▶ Task item: Could the lines from the line bearing "615x930 pixels." to the end of the records below be copied exactly, with the pictures left out and no other lines added?

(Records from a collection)
* * *

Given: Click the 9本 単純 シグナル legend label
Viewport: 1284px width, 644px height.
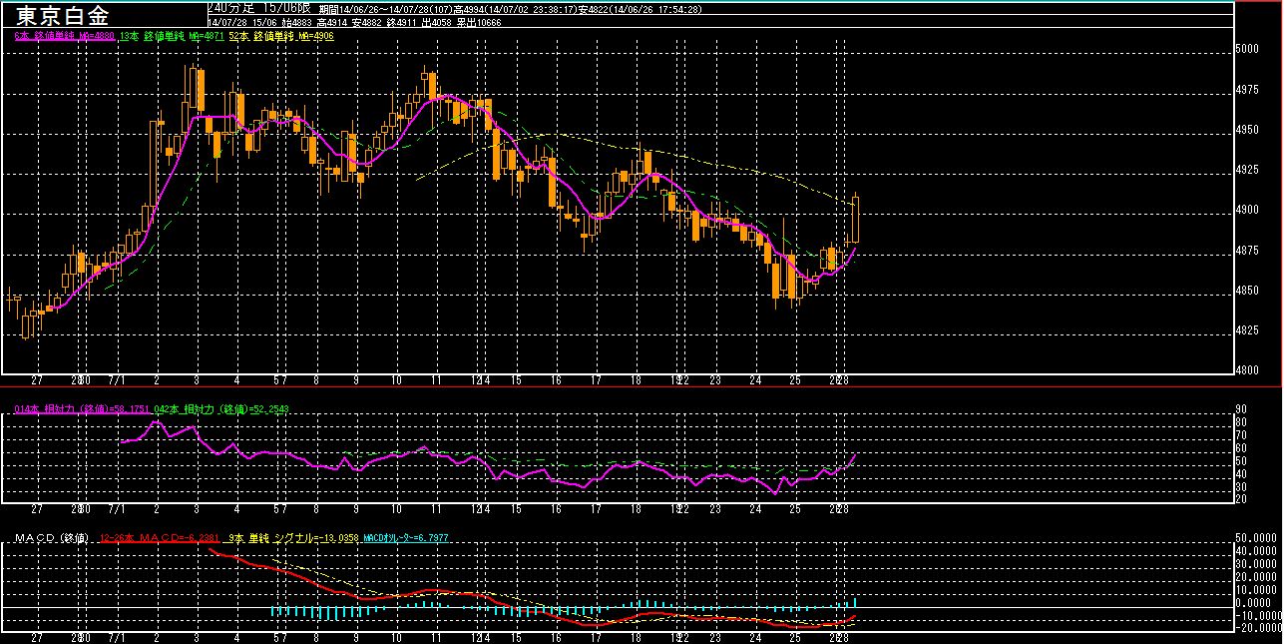Looking at the screenshot, I should (x=290, y=538).
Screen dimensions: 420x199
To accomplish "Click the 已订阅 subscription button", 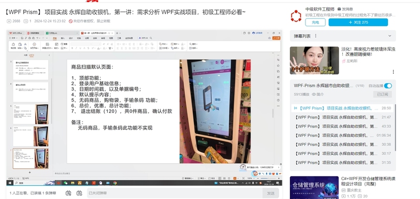I will [383, 94].
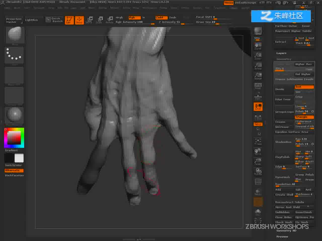Open the Quick Sketch tool

click(54, 20)
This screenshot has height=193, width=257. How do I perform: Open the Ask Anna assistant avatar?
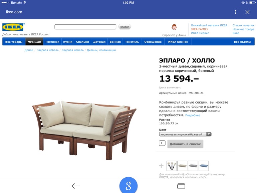pyautogui.click(x=174, y=27)
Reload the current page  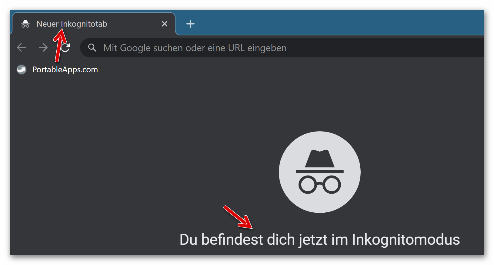pos(66,47)
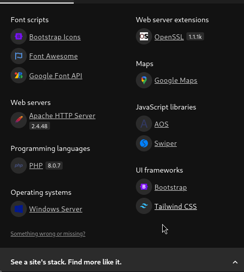
Task: Click the Bootstrap Icons purple logo icon
Action: [19, 36]
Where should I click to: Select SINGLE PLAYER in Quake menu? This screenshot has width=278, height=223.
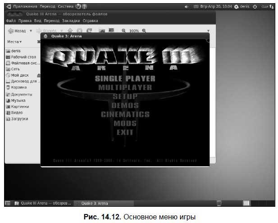point(125,79)
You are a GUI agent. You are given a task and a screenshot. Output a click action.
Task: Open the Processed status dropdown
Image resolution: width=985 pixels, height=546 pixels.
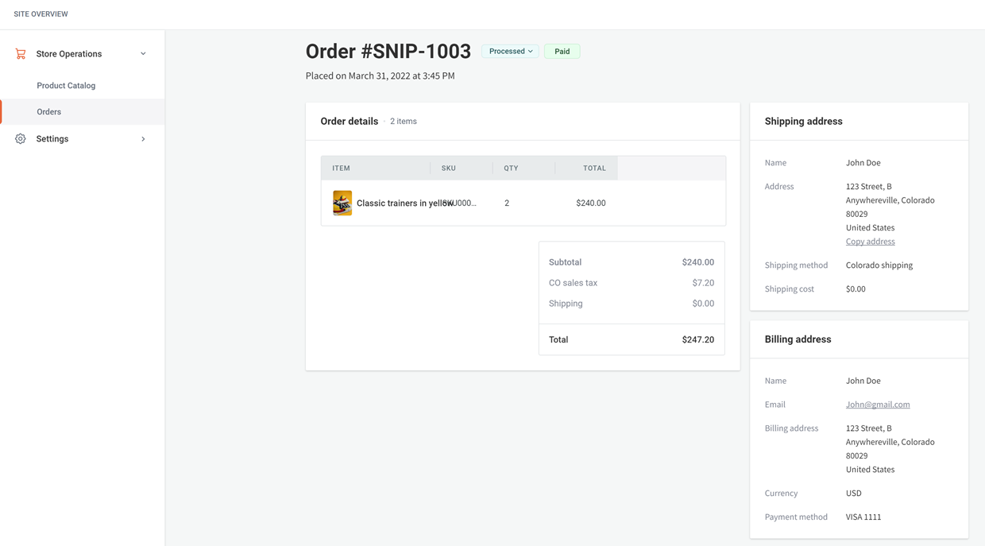(x=510, y=51)
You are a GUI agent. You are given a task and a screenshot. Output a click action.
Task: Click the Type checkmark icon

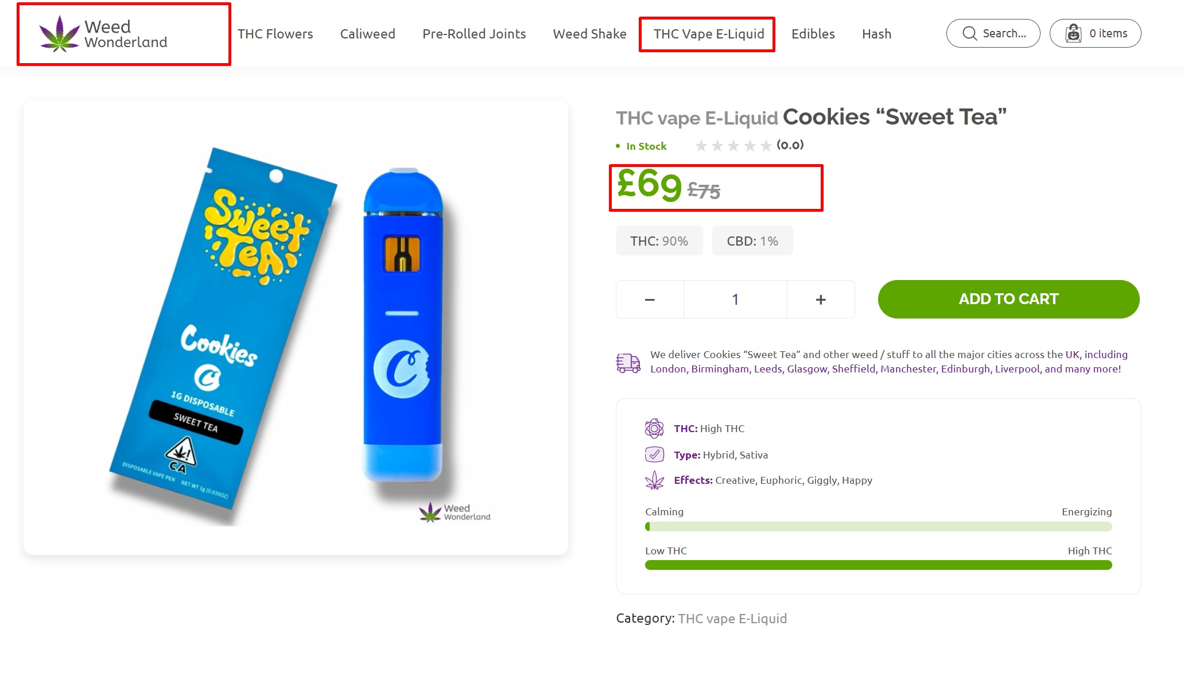coord(654,454)
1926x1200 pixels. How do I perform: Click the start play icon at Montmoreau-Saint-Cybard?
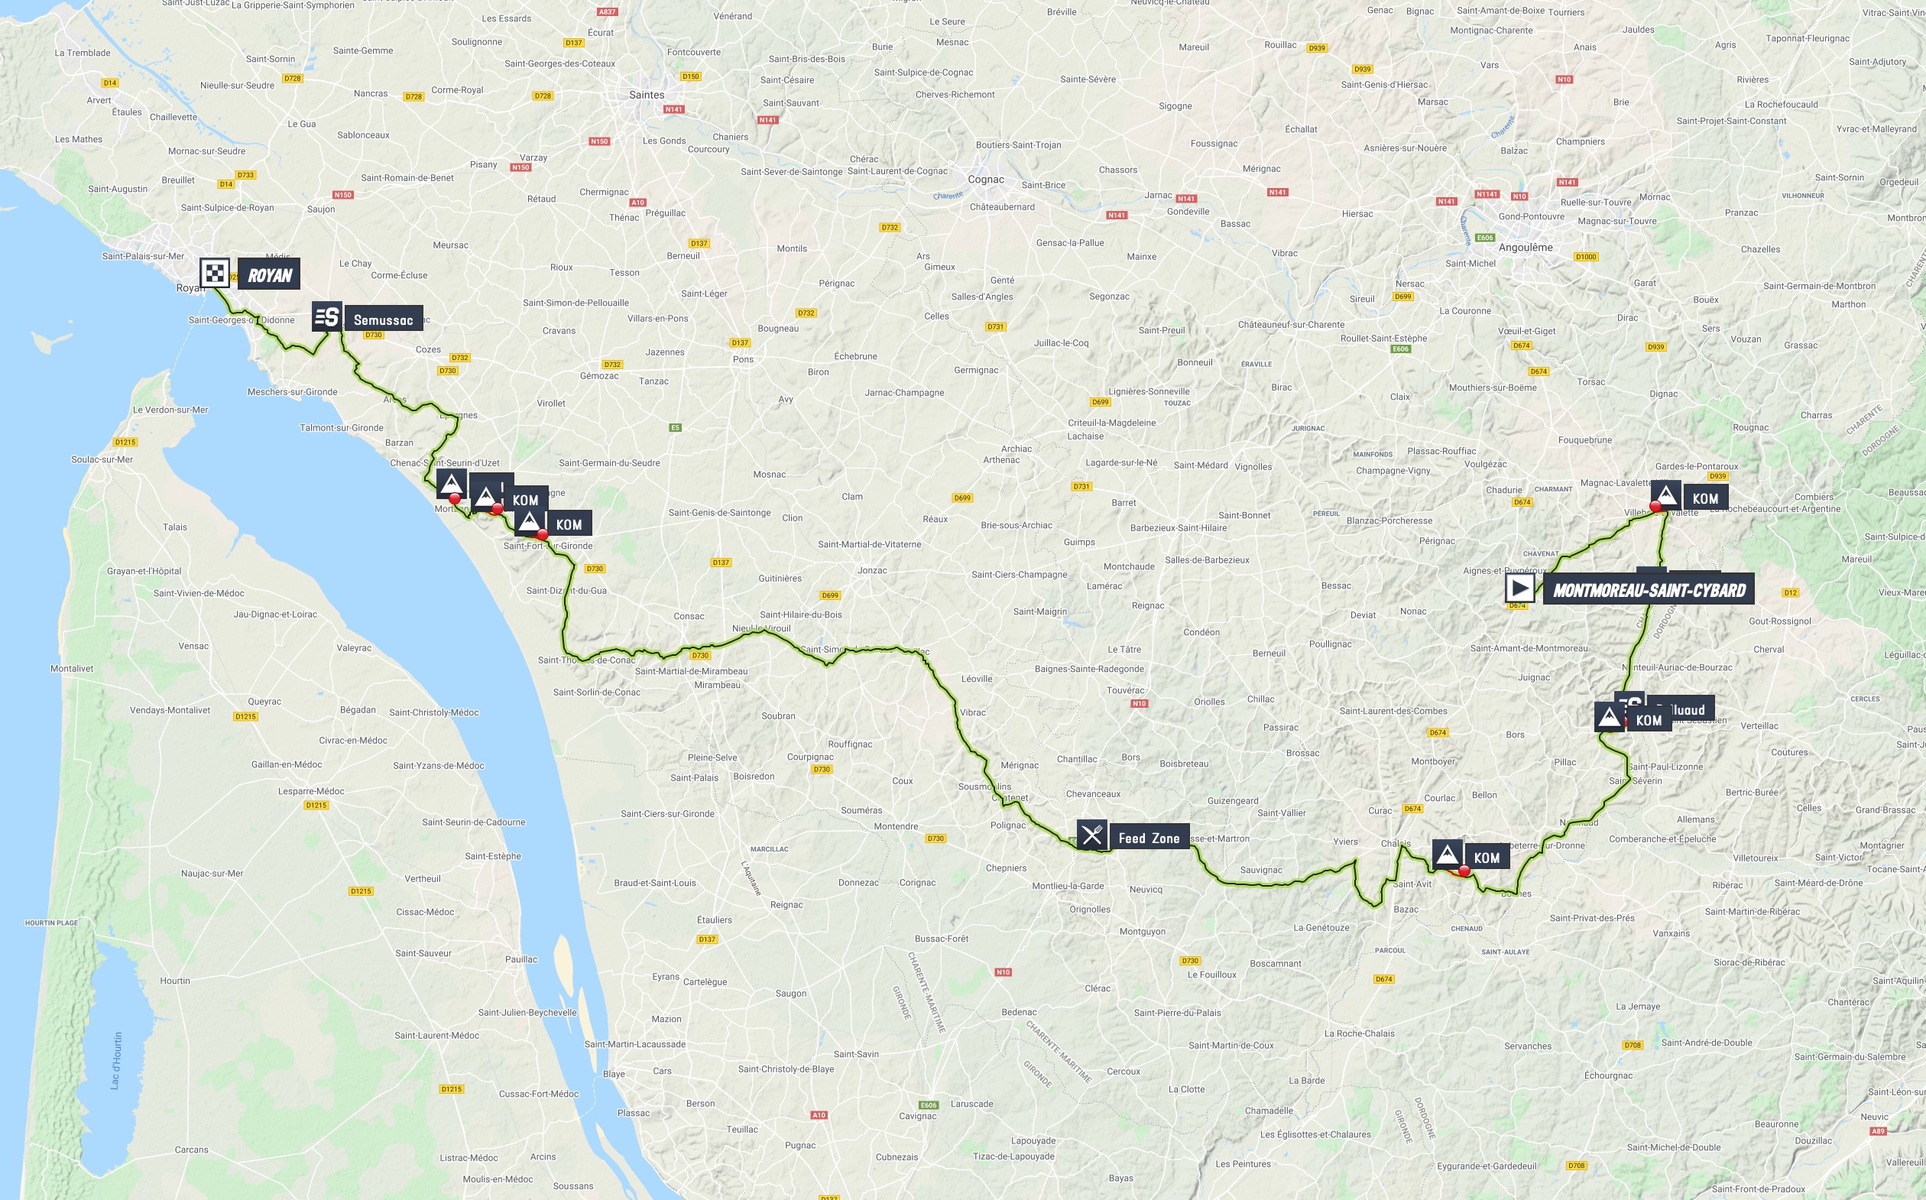pos(1520,588)
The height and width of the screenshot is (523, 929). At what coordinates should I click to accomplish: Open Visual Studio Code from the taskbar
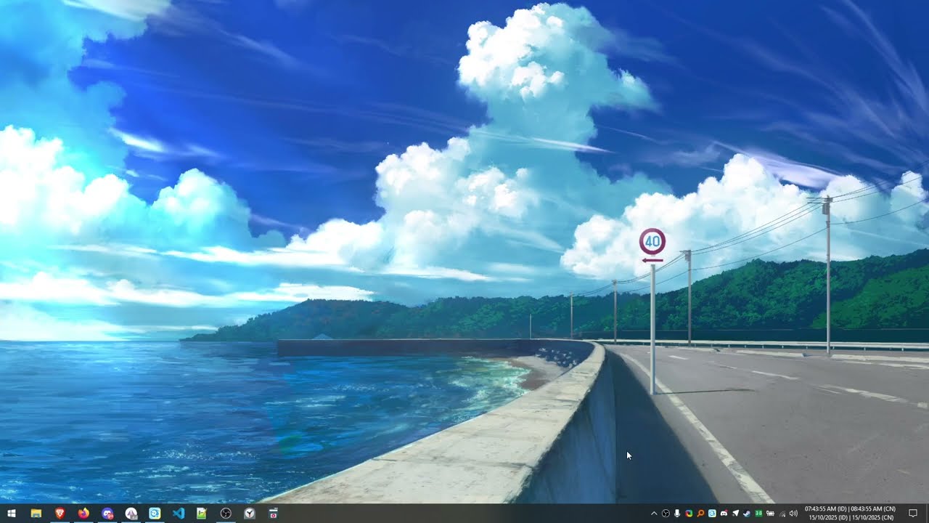point(179,514)
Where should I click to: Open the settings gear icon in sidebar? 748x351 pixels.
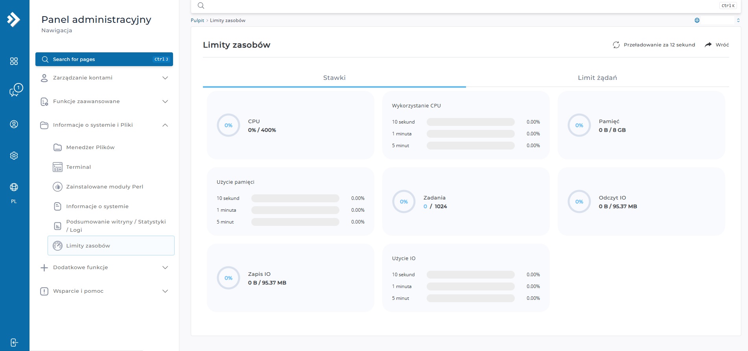(14, 156)
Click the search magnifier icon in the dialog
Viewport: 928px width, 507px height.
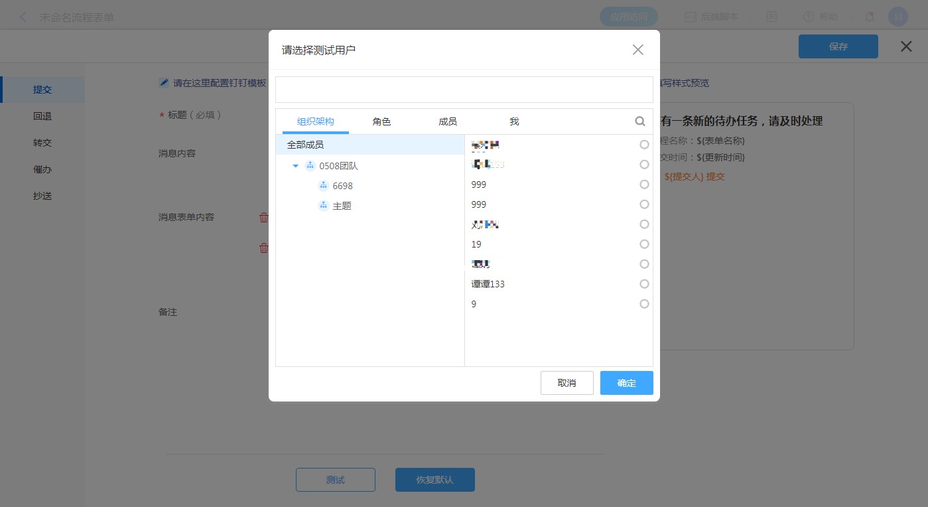point(639,121)
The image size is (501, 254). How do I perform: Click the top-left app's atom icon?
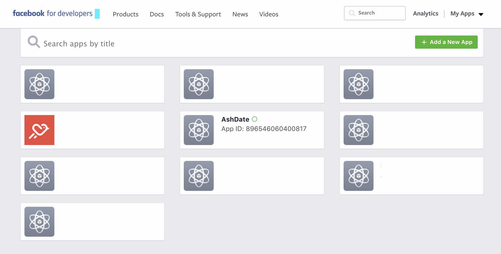tap(39, 84)
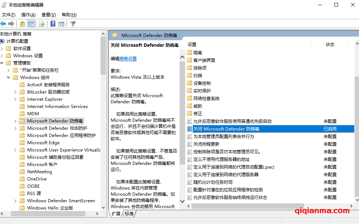Image resolution: width=359 pixels, height=224 pixels.
Task: Click the Forward arrow toolbar icon
Action: (11, 24)
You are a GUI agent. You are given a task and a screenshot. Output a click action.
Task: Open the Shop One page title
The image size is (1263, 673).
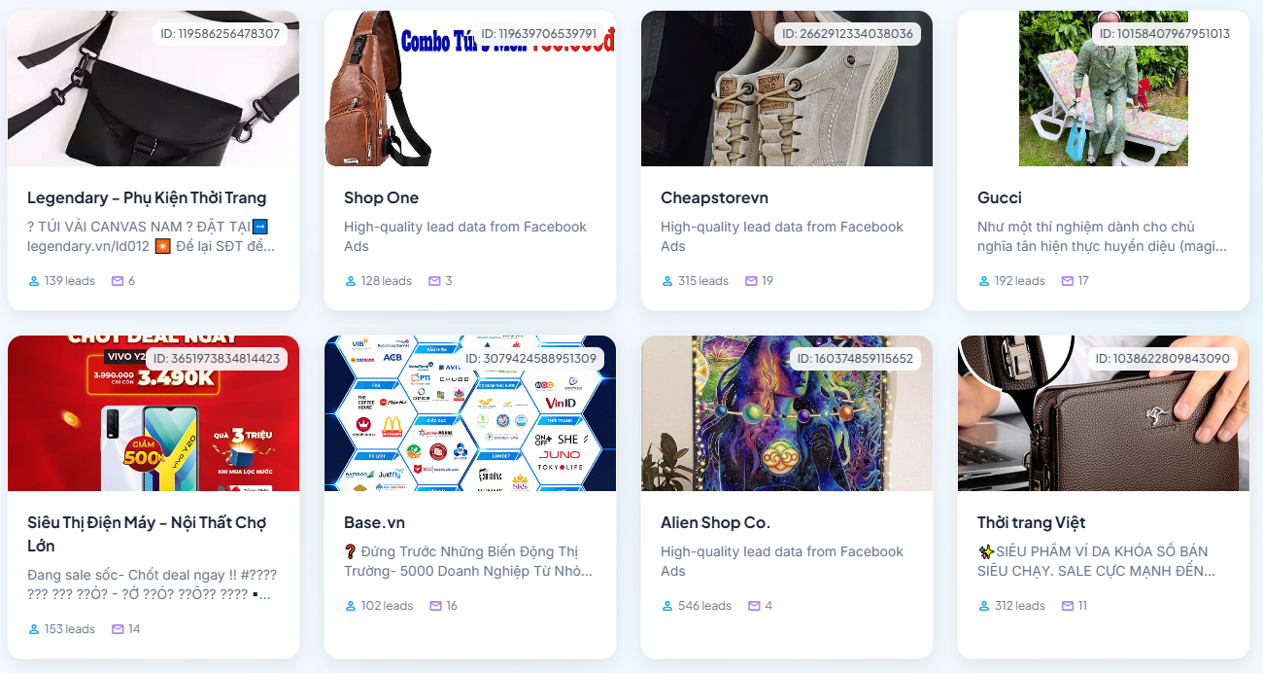(381, 197)
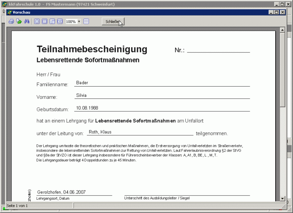Open search via the binoculars icon
Viewport: 293px width, 213px height.
click(27, 21)
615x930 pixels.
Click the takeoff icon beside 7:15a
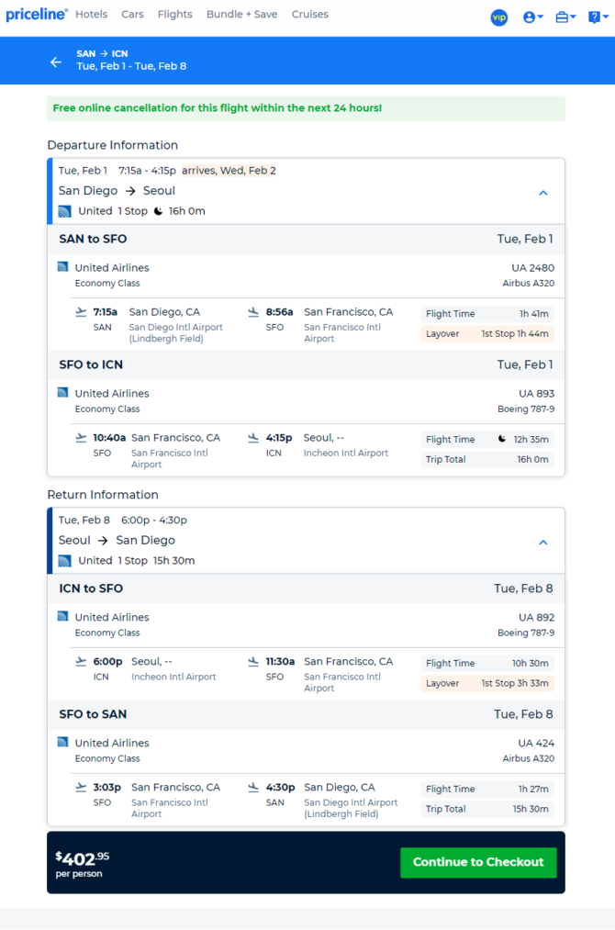[x=81, y=312]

* * *

▶ Response to this exercise:
615x930 pixels.
Click the takeoff icon beside 7:15a
[x=81, y=312]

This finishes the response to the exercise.